Monday, April 20, 2015

Swans - Mother of the World



Riff mark: 0:00



Praise be to Michael Gira, whose name slant rhymes with “my hero.” The only musician sane enough to mug madness in its maw as the world around him rots with sophomoric protocol. His lack of compromise through thirty years of determined incubation now hatches the penultimate climax of every Swans paragon, The Seer, an album with both patience and inevitability not unlike steamrollers. There are extracts: the grinding steel-mill repetitions of Filth and Children of God, the face-to-mirror self-scolding of White Light, and the scattered banging of haunted fireworks that is Soundtracks for the Blind, all of which are swallowed by the hulking prominence of The Seer and its ambitious, majestic two-hour span, seeming to forget names and meanings, operating through cores rather than itemizations (I see it all).
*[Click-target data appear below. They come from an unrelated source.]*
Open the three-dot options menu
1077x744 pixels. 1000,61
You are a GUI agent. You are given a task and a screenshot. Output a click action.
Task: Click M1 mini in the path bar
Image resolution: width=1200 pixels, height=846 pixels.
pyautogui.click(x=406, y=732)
Songs are secondary to ideas here, peculiar percussion jackhammering waypoints for strummed and slaughtered strings, vocals not of a foreign tongue, but of a foreign life, everything totaling into lumbering, freakish mammoths for tracks: three of which combine for 70 minutes. Deceptively NOT boring, but passionate and demanding, as each punctuation note in the minimalism that is the bursting middle of the title track (the only 32-minute thing I’ll ever like) is a necessary tally mark. The orchestration in each explosion is tremendous, quantities of drums accompanied by woodwinds, cellos, pipes, chimes, harmonicas, orchestras of dissonance finding singularity in existence. Utterly indescribable with words, labels, or tonality, yet ardently recommended for its unchartered prose, which Gira narrates with courage amidst age (late 50’s at time of release), frustration, and sobering recall: pained wisdom expressed by an individualist in universal concepts, older than earth, known by anything green or with pulse.